*** TASK INPUTS ***

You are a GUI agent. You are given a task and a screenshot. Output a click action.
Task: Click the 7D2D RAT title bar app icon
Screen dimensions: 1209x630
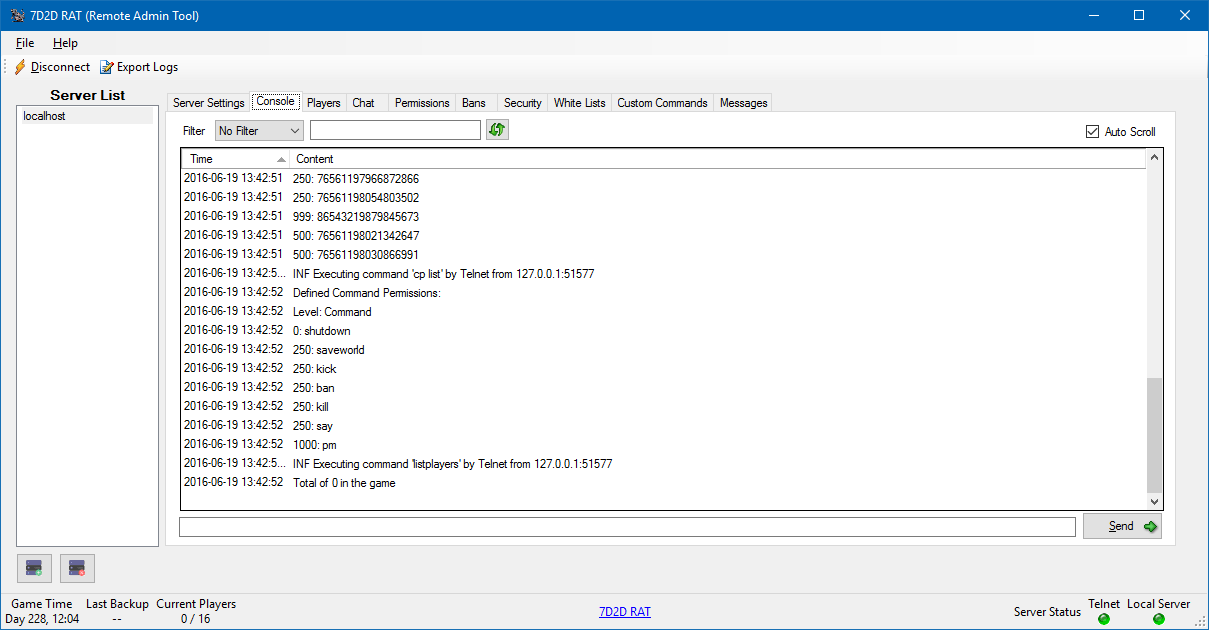pyautogui.click(x=17, y=15)
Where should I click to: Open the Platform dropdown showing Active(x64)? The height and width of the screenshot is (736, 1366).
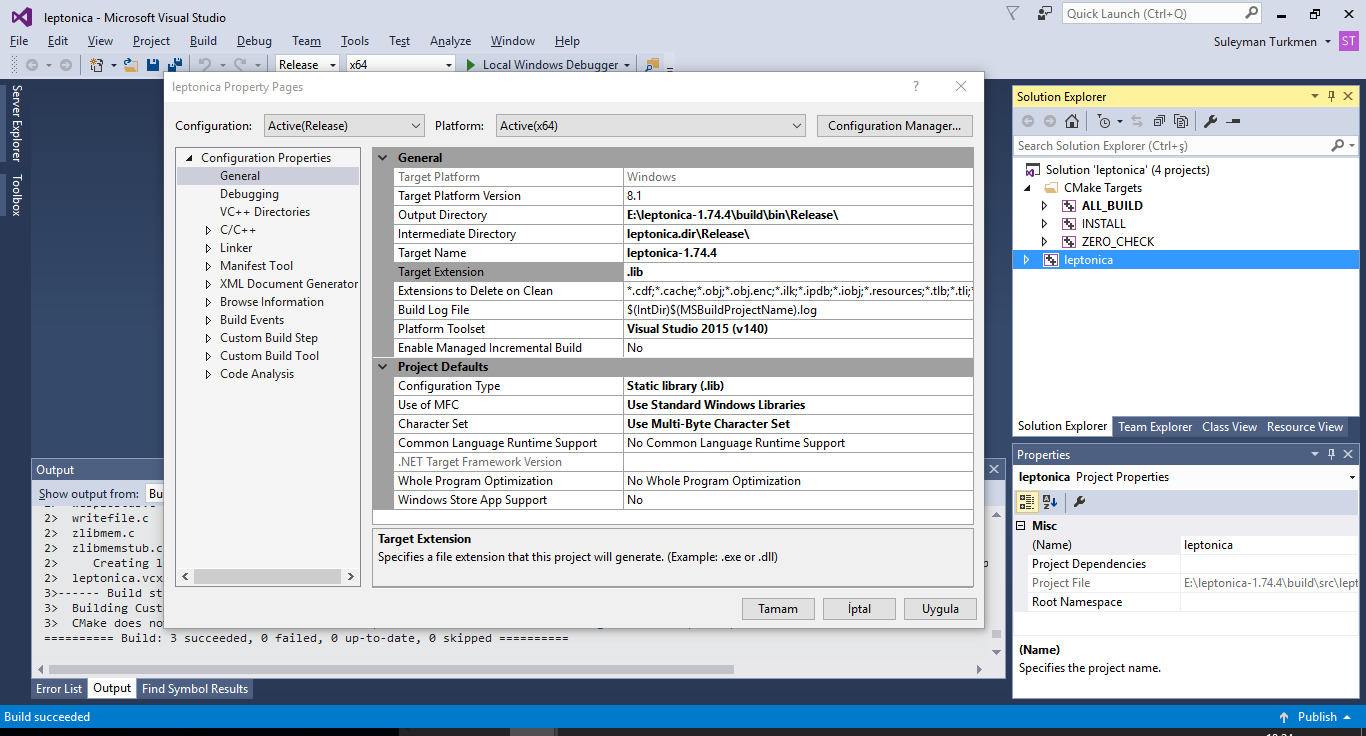650,126
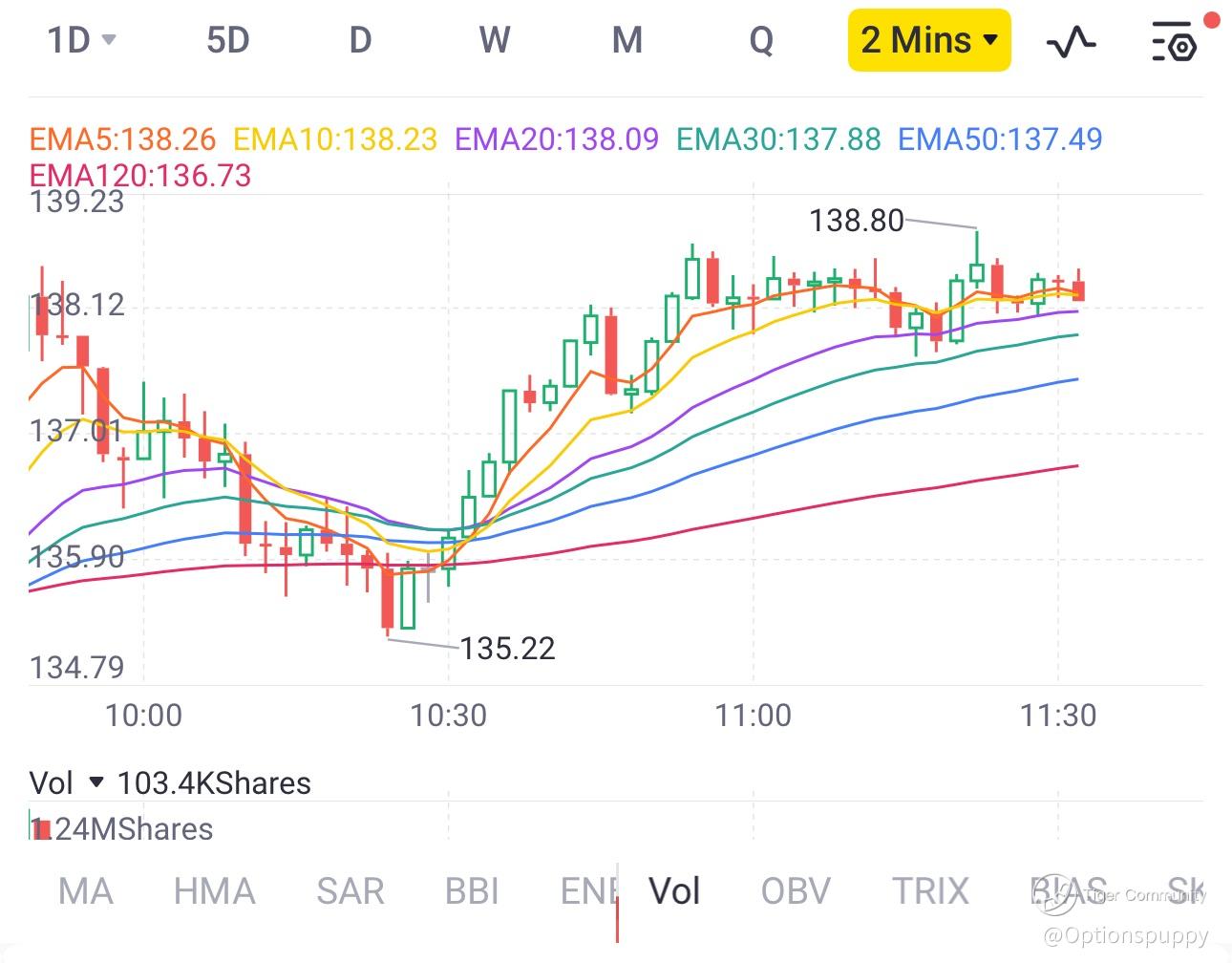The width and height of the screenshot is (1232, 963).
Task: Choose the Q quarterly timeframe
Action: pos(761,40)
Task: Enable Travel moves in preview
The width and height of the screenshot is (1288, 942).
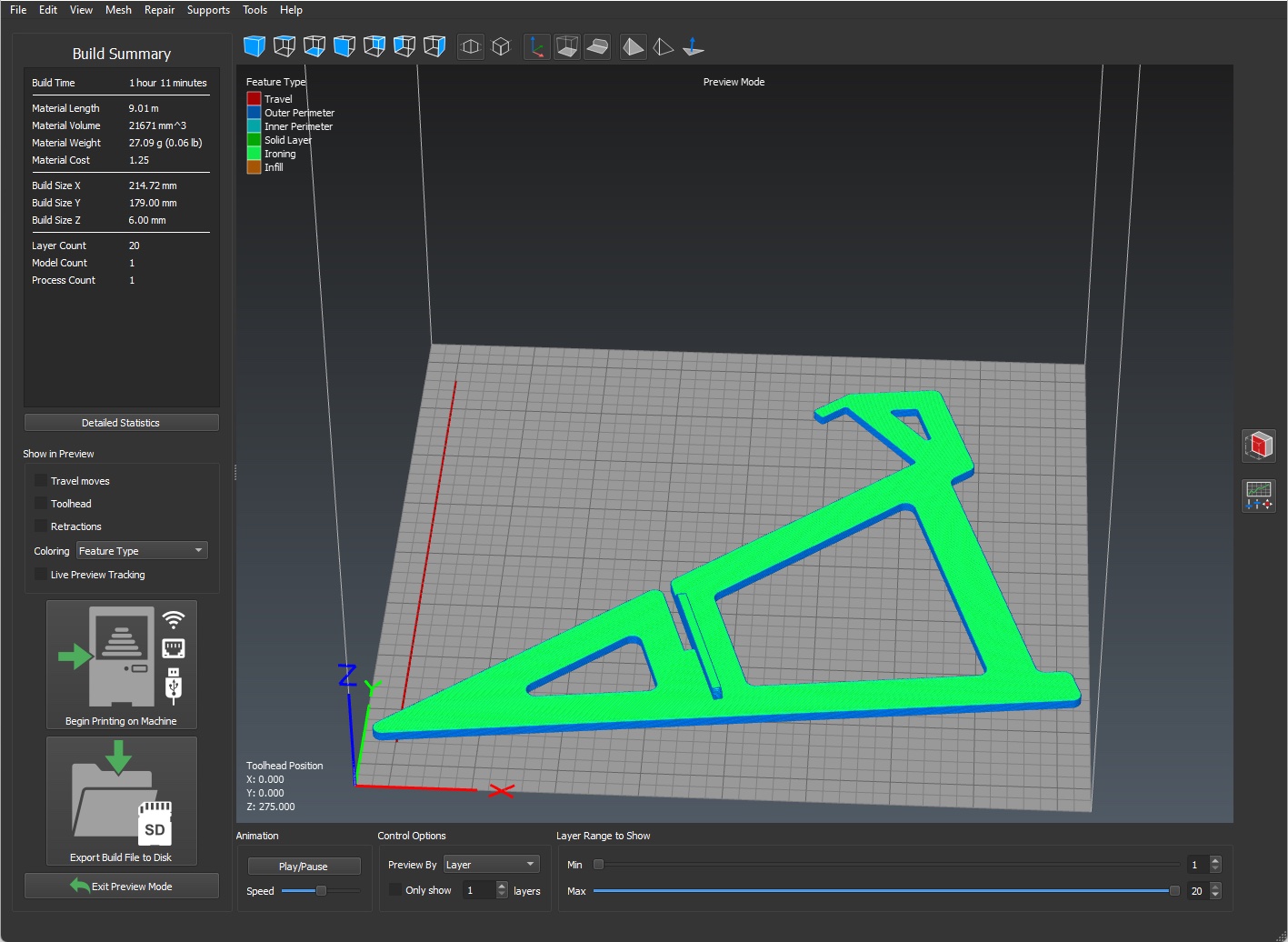Action: (41, 480)
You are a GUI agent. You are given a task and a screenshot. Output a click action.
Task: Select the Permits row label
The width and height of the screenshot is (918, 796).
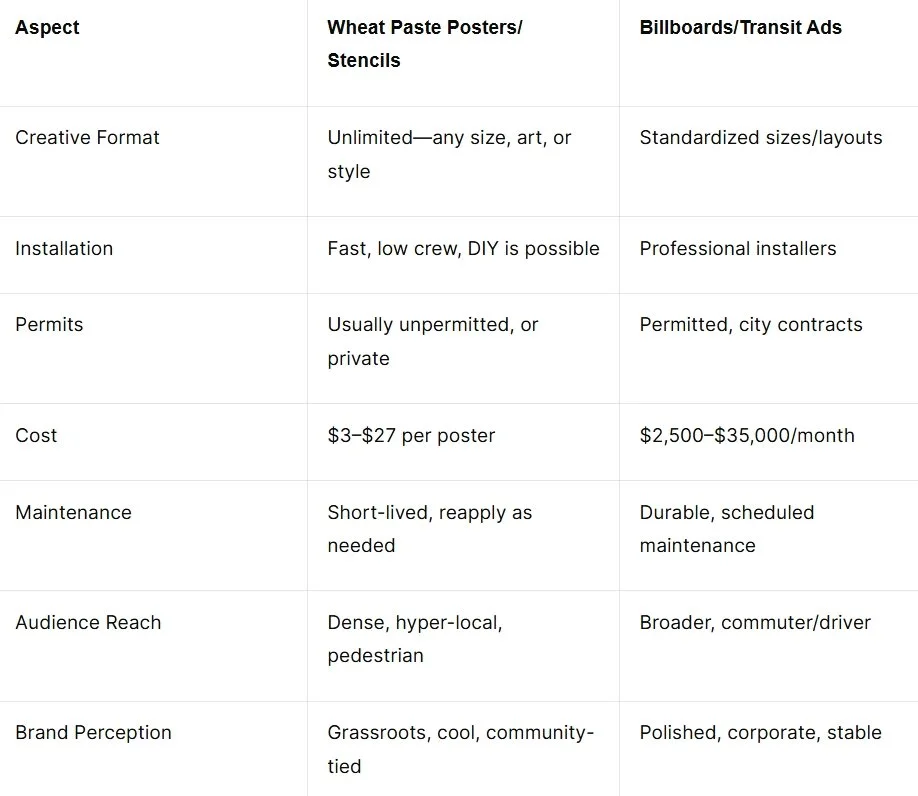click(49, 325)
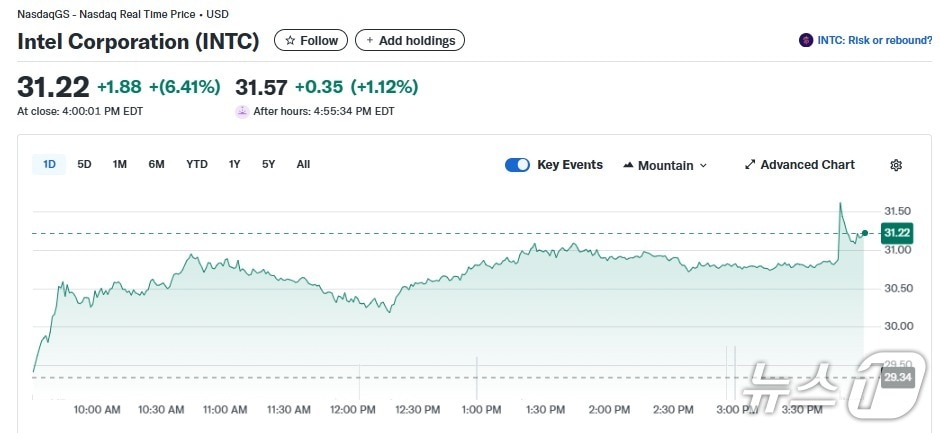Show the YTD chart range

point(197,164)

***

Nothing but the lines from the one holding "The width and height of the screenshot is (918, 796)." through the last line of the listing should appear in the answer, copied exactly and without pictures.

The width and height of the screenshot is (918, 796).
click(49, 325)
Show the YTD chart range

point(197,164)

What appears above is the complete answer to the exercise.